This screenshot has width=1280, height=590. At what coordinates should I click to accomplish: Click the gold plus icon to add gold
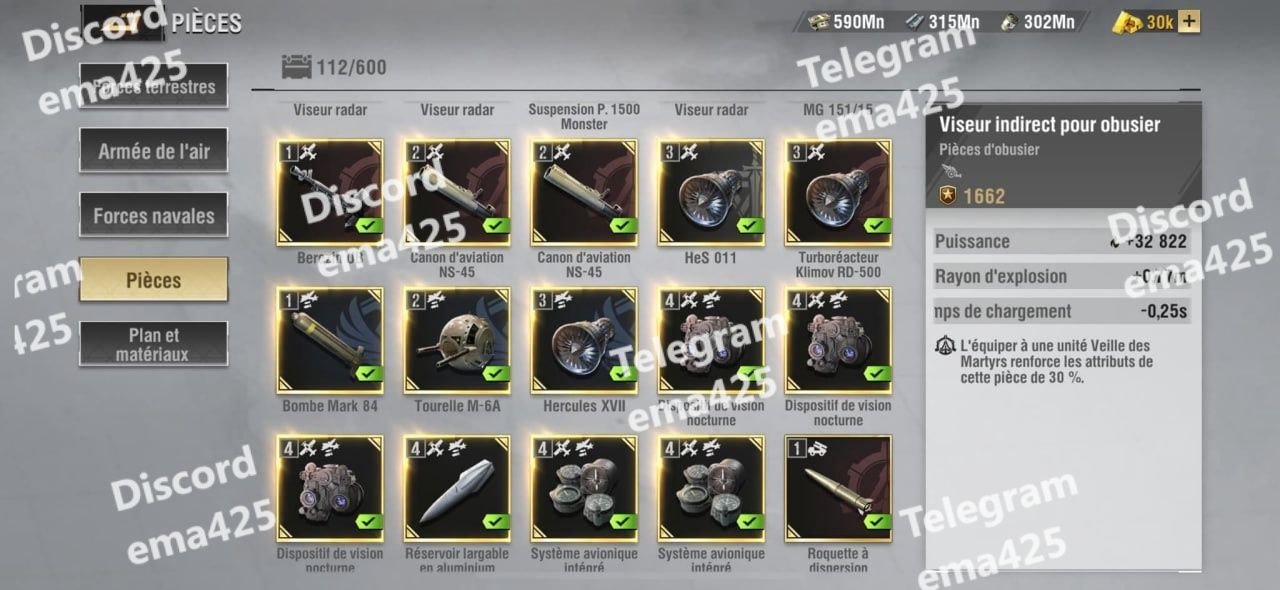[1189, 21]
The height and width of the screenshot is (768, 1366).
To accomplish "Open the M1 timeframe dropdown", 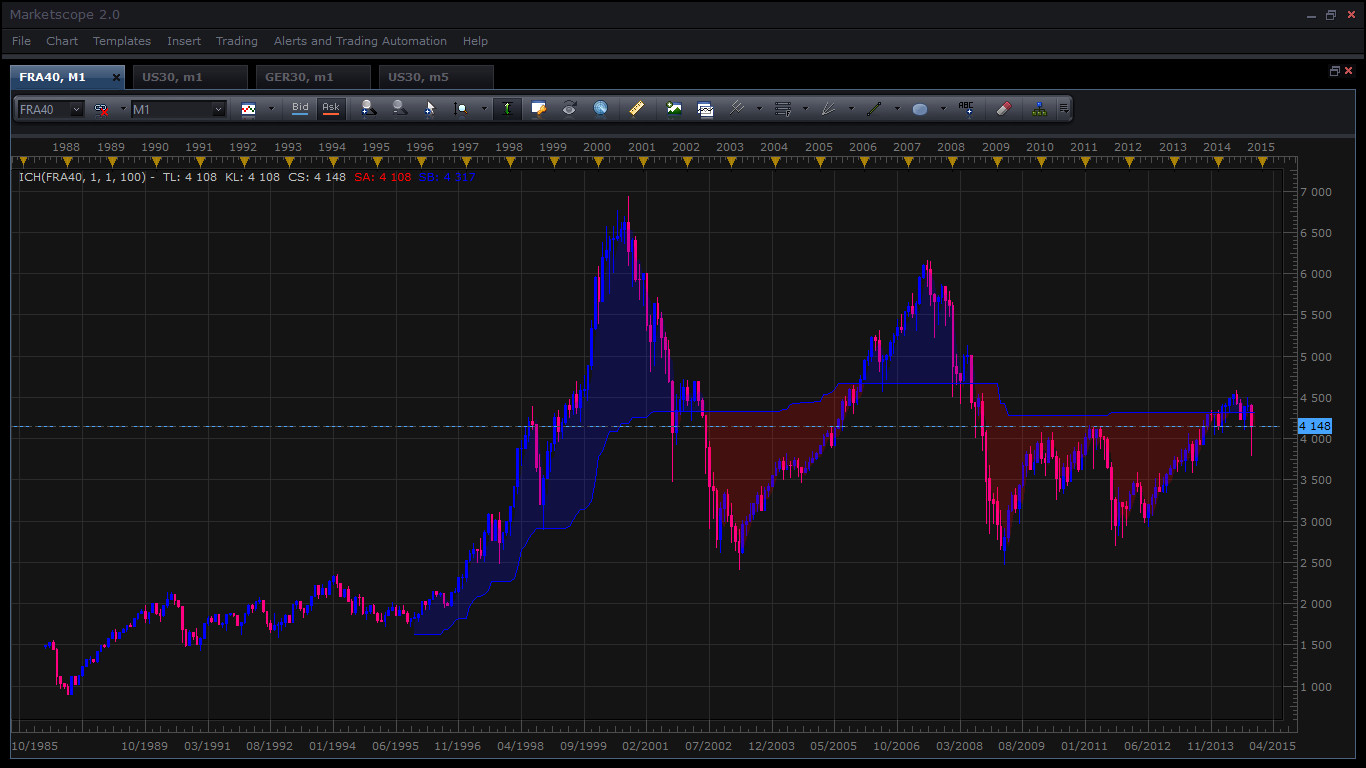I will [x=218, y=110].
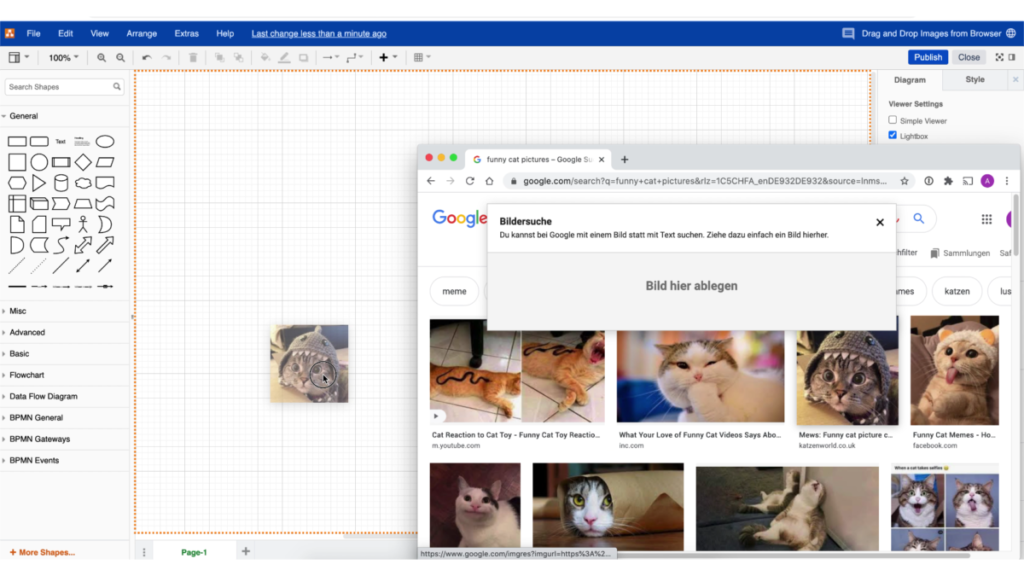Select the cylinder shape in General palette

click(x=61, y=183)
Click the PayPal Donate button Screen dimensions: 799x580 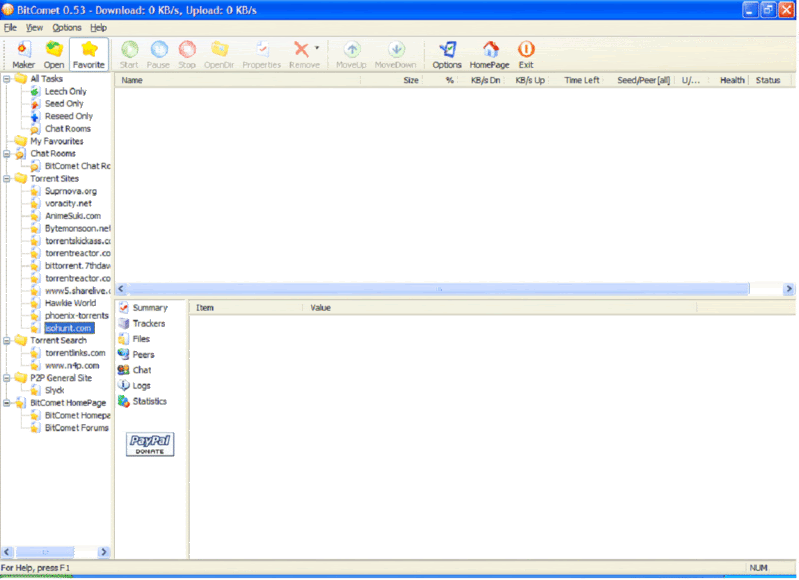point(150,444)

* **What the task requires**: How many lines in the records above contain the string "width", with letter case taken into account? Reply with the number alone.

* **Written answer**: 2